Reviewed by Patti Hadad, August 3, 2007, Arts

'A Skull in Connemara'

Dougherty Arts Center Theater, through Aug. 5

If you want to sit in the front row for Renaissance Austin Theatre's production of A Skull in Connemara, then you might want to bring a splash guard to shield yourself from airborne cranial matter. Otherwise, you're liable to get a flying tooth lodged in your throat while a couple of smashed Irishmen wield mallets like Gallagher and shatter a few grinning skulls as they frolic to Dana's "All Kinds of Everything," a whimsical tune akin to "Puff, the Magic Dragon." It's a scene that teeters between the absurd and just plain silly.

Though Irish playwright Martin McDonagh claims that Samuel Beckett hasn't been an influence of his, he borrowed the title of this bone-crushing play from Waiting for Godot, in which the rambling Lucky laments, "The labors abandoned left unfinished graver still abode of stones in a word I resume alas alas abandoned unfinished the skull the skull in Connemara." Rather than consign his work to randomness, McDonagh winks at Beckett, portraying a country town crusted over with typical brooding Irishness, including alcoholic Catholics, Gothic bloodshed, and cynical wit. Connemara becomes a cold landscape weighing the rocky terrain and unfinished business in a skull.

Seven years have passed since Mick Dowd was in a drunk-driving fender bender, for which he did time. His wife, Oona, was killed in the wreck, but the citizens of Leenane suspect he bludgeoned her in the head, then made it look like an accident. The play starts out with tattling Maryjohnny coming over for her usual dinner of poteen, a distilled whiskey. (Paula Ruth Gilbert's bad gray wig is distracting, but there's Irish mirth in her oversized sweater vest and rubber boots.) Her grandson Mairtin comes to the door because Father Walsh has asked him to help Mick dig up graves. Since Mick is required to disinter any bodies that have been buried for seven years, that means it's time to dig up the past. Sucking on a cigarette one minute and an inhaler the next, the local law enforcement Officer, Thomas, watches over Mick as he exhumes his wife.

Keeping up with the plot is difficult in the first few minutes of the play while your ears adjust to the Irish dialects. But this is where director Lorella Loftus' Celtic heritage bears most on McDonagh's play, taking her cast through the brogue and capturing the energy of the play's mockery. Sam Kokajko, as the bouncy hooligan Mairtin, talks so fast that it's hard to tell sometimes whether his Irish dialect is perfect, overexaggerated, or indecipherable. In the role of the head-case cop, Alex Barron's comedic timing arrives more punctually than a drunk at happy hour. Overly aloof and wonderfully rude, Daniel Norton's Mick is more of a drinker than an alcoholic when he discusses not choking on your own sick.
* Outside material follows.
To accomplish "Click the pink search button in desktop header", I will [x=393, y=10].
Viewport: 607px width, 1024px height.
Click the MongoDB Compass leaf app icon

There's a sense of urgency throughout the play as to whether Mick is guilty of his wife's murder, even though he repeatedly denies that he is. Ultimately, his passion leads his mallet to slam into a skull that's not just been dug up from a grave. The final scenes contain a few plot twists, but they add to the tally of comical elements in the play rather than its attempts at a kind of Beckettian absurdism. In fact, he stands out from his fellow Irish playwrights in this way; he may treat the same themes that they do, but when he tries for absurdity, it just comes out as silly nonsense.